### AIM OF THE TASK
Every line in the data below that holds "thanh" should be found and copied.

### RECORDS FOR THIS EXERCISE
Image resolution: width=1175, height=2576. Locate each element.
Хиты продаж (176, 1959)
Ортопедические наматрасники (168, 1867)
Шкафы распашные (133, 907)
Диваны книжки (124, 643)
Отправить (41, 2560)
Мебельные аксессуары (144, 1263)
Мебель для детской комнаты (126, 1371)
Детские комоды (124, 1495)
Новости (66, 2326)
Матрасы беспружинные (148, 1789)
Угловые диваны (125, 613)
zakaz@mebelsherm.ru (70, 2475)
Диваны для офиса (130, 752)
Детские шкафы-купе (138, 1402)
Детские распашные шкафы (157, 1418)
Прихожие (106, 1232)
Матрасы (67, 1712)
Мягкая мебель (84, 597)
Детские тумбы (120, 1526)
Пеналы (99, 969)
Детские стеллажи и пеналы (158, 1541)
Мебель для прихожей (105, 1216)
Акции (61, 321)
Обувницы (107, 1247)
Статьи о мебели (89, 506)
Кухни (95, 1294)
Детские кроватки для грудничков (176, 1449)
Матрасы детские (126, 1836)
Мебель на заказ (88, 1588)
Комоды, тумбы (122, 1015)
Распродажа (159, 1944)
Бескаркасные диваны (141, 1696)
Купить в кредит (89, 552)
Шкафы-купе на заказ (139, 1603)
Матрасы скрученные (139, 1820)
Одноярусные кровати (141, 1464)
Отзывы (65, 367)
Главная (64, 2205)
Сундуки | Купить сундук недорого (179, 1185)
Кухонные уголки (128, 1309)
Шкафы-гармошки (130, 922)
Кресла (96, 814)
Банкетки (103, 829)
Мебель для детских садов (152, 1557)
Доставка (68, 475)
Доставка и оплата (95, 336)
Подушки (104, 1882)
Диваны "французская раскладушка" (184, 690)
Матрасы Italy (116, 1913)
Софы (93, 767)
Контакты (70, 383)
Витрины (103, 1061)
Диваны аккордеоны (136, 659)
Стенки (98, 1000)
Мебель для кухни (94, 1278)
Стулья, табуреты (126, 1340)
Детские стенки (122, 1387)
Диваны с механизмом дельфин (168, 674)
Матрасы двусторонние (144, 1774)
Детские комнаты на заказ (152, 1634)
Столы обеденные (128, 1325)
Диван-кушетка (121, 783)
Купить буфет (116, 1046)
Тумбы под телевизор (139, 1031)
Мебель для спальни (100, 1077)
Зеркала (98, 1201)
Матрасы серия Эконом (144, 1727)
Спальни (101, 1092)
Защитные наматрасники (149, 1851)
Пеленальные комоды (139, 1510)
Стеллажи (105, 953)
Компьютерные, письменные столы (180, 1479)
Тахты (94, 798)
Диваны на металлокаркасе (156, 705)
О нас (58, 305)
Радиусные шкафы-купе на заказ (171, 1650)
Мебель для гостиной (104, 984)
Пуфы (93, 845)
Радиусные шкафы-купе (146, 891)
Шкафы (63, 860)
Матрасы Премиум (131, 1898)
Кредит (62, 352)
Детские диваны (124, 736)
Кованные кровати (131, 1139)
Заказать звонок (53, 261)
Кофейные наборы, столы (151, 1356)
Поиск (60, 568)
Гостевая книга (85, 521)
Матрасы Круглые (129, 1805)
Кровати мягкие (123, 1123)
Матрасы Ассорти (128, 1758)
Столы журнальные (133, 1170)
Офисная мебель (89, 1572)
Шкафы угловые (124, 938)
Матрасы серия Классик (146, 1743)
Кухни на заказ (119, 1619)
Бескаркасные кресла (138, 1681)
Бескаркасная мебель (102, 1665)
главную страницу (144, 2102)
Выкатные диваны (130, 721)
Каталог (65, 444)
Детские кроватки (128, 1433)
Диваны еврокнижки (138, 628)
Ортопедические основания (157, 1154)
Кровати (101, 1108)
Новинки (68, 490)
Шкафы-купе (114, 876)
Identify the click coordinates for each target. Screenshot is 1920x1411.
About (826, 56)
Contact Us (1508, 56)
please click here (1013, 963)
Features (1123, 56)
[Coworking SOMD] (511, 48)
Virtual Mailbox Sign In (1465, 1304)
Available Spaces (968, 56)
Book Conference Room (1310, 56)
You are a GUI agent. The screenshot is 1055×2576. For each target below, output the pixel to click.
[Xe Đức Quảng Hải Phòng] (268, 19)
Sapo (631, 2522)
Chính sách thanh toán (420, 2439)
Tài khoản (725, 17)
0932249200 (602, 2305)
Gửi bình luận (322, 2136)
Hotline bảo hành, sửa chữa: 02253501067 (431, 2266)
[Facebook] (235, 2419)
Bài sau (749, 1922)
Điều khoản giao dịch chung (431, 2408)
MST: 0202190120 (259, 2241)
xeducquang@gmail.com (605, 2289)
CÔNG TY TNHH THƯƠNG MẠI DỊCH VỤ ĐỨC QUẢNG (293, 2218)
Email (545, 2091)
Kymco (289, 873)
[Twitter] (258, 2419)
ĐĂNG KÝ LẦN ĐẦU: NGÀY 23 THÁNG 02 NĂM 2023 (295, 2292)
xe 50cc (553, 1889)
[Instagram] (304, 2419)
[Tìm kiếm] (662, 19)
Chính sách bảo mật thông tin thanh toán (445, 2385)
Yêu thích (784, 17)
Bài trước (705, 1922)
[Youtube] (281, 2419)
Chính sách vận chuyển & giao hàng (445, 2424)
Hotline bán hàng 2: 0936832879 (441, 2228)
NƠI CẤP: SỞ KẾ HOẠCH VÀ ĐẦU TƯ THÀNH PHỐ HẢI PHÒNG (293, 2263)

### WRITTEN SOLUTION
Chính sách thanh toán (420, 2439)
Chính sách bảo mật thông tin thanh toán (445, 2385)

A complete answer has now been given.